> [Records for this exercise]
■ ■ ■

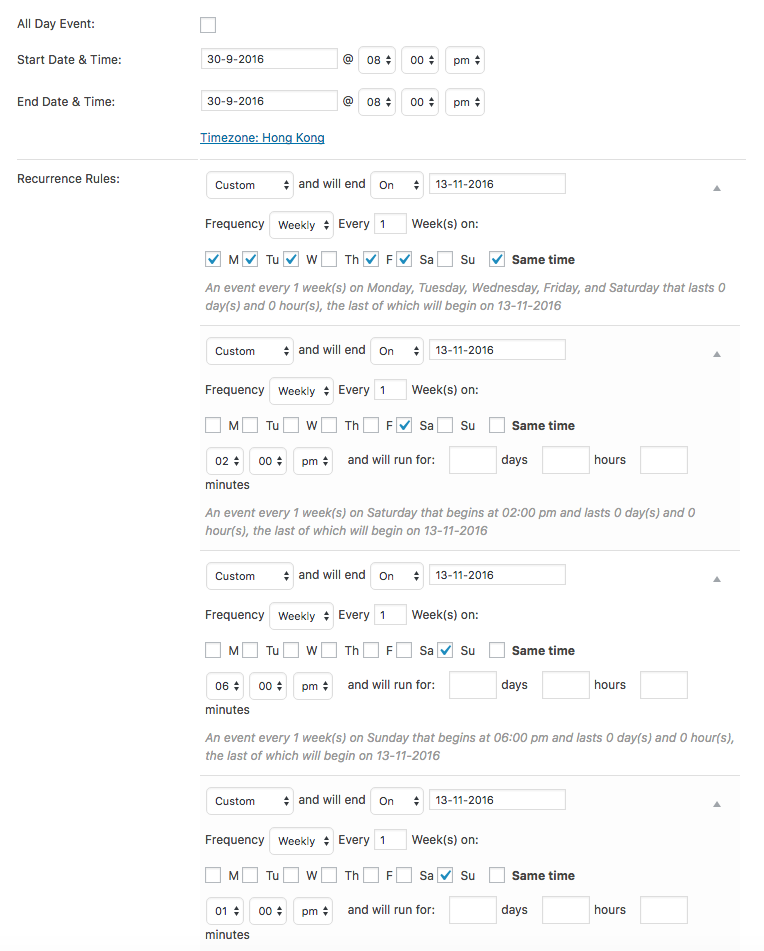Click the Start Date field showing 30-9-2016

tap(269, 59)
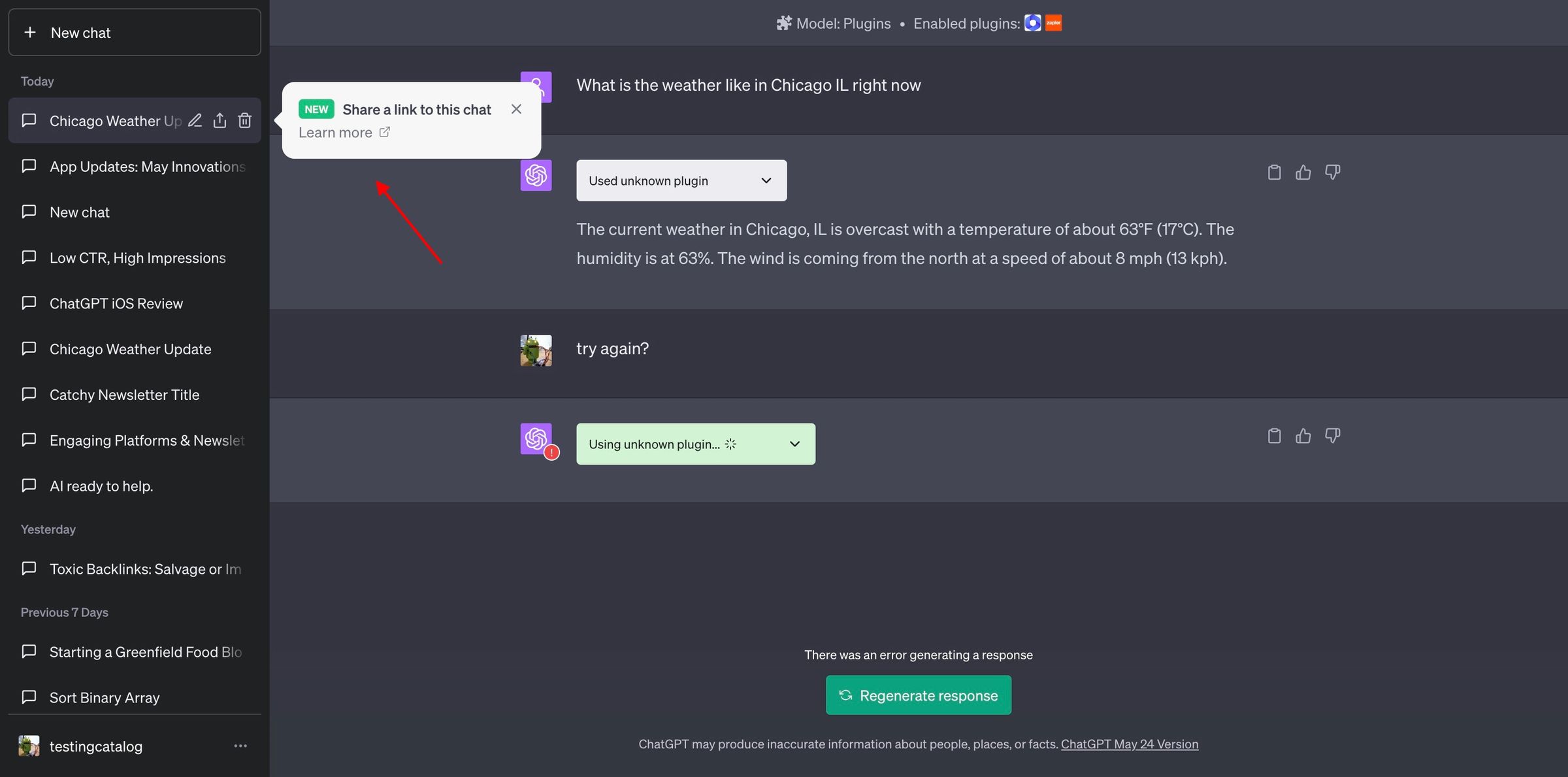Screen dimensions: 1568x777
Task: Click the thumbs up icon on response
Action: (1304, 171)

■ ■ ■

> [Challenge]
Lay out as a numbered list the lines from the one containing "tap(269, 59)" through the end of the entries, skipping blank lines. Leave the pictures out.

> [Solution for this exercise]
1. tap(269, 59)
2. Screen dimensions: 1568x777
3. Task: Click the thumbs up icon on response
4. Action: (1304, 171)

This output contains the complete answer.